Look how Harper’s story has changed. First Stephen Harper said Mike Duffy had paid the money back. Then CTV news learned the $90,000 used by Duffy to pay back his expenses came from the private funds of Harper’s Chief of Staff. He initially defended Wright. Then on May 19, 2013, Harper released this statement: “It is with great regret that I have accepted the resignation of Nigel Wright as my Chief of Staff. I accept that Nigel believed he was acting in the public interest, but I understand the decision he has taken to resign. I want to thank Nigel for his tremendous contribution to our Government over the past two and a half years.”

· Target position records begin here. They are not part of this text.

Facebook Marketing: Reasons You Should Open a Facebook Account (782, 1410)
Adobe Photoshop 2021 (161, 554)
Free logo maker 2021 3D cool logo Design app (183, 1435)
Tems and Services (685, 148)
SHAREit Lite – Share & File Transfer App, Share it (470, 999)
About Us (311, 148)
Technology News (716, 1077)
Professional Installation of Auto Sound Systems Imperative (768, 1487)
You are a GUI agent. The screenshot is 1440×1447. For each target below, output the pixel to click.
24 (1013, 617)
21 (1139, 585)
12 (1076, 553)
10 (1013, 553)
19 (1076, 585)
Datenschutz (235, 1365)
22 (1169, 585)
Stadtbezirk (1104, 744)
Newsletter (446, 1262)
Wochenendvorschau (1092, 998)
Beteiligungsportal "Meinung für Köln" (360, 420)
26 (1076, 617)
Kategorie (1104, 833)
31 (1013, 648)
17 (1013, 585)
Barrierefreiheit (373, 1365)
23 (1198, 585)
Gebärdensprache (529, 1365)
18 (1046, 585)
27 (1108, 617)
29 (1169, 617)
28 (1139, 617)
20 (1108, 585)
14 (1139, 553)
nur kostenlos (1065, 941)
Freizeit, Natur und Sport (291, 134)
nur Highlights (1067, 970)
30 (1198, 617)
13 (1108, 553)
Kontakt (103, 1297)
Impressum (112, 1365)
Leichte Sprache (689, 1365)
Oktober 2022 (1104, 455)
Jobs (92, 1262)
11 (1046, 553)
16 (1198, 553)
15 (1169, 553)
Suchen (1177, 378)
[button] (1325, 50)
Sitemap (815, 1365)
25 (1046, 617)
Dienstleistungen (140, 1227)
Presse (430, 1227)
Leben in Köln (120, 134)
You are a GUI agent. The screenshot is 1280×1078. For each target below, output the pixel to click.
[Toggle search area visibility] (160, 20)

The story wouldn’t die. By October, Harper changed his story.  Suddenly Wright was not the noble servant acting in what he thought was the public interest. The tone of voice when Harper referred to Wright in Parliament changed to the way one speaks of someone caught cheating and fired for cause. On October 29, 2013, Harper said this in Question Period:  “On our side there is one person responsible for this deception and that person is Mr. Wright. It is Mr. Wright by his own admission...Mr. Duffy took $90,000 of expense money he did not actually incur. He was told to pay it back. He committed to paying it back. He said publicly he had paid it back....That turned out … to be a story told by Mr. Duffy and Mr. Wright.  As a consequence, Mr. Wright no longer works on the public payroll...”

So then it was one person in his office who knew – the disgraced former chief of staff Nigel Wright, well and firmly thrown under the bus. No one else knew.

But the Duffy trial had brought to light strings of emails and previous statements to the RCMP that implicate numerous people in the Prime Minister’s office, including his former legal counsel Benjamin Perrin and his current chief of staff Ray Novak.

Last week, on August 14, 2015, Harper had changed the story once again. Who knew what Duffy and Wright had done? One person or two? Five or ten?  Now Harper says the “vast majority” of his staff thought Duffy had used his own money to repay the debt. (“that is what the majority of our staff also believed was the case.”)

Since Harper made it appear he fired Wright (which he hadn’t) the media question, also raised by other party leaders is “will you fire Novak?”

We don’t know if Novak lied to his boss.  If so, strange his boss keeps him on.  Far more likely Novak is, like Nigel Wright and others before him, a loyal soldier prepared to be sacrificed to protect the leader from his own actions.

The person who should be fired is Stephen Harper.